Always Get Better

Never stop looking for ways to improve

April 11th, 2011

Play framework must be the best-kept secret in the Java world. If you haven’t had a chance to see their totally awesome demonstration video where they build a full app before your eyes in a matter of minutes, go – go now. Then come back.

Why do I like this framework so much? Put simply, it is an elegant solution for nearly every problem I’ve ever run into in developing websites, both single-server and multi-server applications. Don’t take my word for it, see for yourself.

The Goodness of Java
To my mind, Java has the edge over more common scripting languages (like PHP) because it is compiled (fast) and statically typed (reliable). In the past, using compiled languages on the web was only possible if you were using ASP.NET or willing to put up with the hassles of existing Java frameworks and servers.

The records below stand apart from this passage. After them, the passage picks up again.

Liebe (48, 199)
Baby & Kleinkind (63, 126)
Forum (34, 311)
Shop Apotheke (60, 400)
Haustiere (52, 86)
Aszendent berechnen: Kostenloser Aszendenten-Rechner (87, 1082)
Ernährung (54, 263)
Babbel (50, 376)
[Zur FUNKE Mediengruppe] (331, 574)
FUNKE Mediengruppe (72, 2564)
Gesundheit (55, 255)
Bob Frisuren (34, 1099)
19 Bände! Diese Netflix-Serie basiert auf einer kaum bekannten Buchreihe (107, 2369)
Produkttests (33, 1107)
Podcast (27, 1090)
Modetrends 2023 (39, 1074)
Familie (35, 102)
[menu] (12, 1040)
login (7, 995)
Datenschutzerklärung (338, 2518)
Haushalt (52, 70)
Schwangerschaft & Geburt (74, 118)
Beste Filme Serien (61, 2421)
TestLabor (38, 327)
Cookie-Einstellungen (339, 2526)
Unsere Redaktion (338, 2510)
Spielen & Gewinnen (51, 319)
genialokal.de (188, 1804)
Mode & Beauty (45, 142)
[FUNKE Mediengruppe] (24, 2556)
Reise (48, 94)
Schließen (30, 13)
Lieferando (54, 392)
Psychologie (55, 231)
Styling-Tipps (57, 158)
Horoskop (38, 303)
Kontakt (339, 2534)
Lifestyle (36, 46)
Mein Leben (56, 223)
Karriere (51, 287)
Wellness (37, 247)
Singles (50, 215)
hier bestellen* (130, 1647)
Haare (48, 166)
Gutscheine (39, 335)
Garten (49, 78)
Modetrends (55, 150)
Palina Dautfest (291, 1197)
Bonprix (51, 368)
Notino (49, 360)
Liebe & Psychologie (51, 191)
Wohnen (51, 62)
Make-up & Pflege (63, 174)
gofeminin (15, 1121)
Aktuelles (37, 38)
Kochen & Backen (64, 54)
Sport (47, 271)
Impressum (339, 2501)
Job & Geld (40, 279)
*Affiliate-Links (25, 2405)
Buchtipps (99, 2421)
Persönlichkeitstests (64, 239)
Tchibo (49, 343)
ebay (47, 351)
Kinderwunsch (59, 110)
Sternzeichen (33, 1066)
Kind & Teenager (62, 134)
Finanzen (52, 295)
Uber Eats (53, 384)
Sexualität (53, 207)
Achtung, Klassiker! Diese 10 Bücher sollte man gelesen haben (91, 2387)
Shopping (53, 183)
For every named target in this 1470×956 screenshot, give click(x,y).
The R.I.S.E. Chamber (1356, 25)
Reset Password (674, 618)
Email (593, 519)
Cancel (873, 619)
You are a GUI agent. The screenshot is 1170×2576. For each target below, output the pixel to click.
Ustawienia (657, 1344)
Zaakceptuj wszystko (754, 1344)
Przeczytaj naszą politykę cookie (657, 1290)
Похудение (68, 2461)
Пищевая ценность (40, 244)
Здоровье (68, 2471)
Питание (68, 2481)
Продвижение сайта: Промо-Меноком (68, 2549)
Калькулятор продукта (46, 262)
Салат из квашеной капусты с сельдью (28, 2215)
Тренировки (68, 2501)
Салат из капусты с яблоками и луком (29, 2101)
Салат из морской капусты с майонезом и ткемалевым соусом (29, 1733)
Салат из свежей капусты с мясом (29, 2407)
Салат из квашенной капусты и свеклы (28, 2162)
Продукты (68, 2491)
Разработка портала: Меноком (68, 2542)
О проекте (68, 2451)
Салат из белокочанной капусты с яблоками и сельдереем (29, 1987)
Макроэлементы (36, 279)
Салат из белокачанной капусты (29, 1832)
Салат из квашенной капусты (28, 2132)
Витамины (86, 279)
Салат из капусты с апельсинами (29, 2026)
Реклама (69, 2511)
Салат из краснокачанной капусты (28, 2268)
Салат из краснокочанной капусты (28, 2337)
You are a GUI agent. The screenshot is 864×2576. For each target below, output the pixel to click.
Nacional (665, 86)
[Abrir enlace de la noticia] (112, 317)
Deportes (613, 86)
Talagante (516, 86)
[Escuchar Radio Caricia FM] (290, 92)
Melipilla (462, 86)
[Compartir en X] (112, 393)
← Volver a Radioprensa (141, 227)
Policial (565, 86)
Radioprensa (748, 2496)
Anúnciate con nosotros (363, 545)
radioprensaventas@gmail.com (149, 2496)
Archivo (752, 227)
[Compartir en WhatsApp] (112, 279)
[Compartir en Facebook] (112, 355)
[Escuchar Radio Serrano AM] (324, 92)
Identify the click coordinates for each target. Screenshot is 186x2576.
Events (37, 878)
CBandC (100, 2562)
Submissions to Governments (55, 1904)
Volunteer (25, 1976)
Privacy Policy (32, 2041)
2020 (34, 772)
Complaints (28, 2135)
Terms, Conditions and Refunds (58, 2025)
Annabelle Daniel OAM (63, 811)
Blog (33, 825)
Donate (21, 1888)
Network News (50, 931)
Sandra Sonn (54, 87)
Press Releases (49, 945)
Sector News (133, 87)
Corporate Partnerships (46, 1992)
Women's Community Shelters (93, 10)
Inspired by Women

Play’s first innovation comes from wrapping the Java runtime inside a Python web server; using a Play application is as easy as running a command line script and connecting with your web browser. Play’s second innovation is its just-in-time compilation and display of error messages; if you make a mistake you will know in the amount of time it takes to hit refresh on your web browser.

Since it IS java, programmers can use libraries they have built for other applications or sourced from other vendors and plug directly into their code. This is one of the advantages Microsoft has had going for it and it is good to see it implemented so nicely in the open source world.

The Ease of Rails
Love it or hate it, Ruby on Rails has had an affect on the entire web world and its reach is definitely felt in the Play framework. Everything from the routing to JPA integration has that minimal-configuration design that is so prevalent in the Ruby world. Play has the edge though, due to Java annotations and the extra control you get as a developer.

Baked-in Unit Testing
Admittedly this is the first thing that drew me to the Play framework. Unit testing has to be one of the most important aspects of good programming; in fact, if your code is not covered by unit tests, I argue it is incomplete. Play has terrific support for unit testing, functional testing and selenium-based web testing. In version 1.1, Play added a headless web testing mode, paving the way to run framework applications in the context of an automated build environment – smart move!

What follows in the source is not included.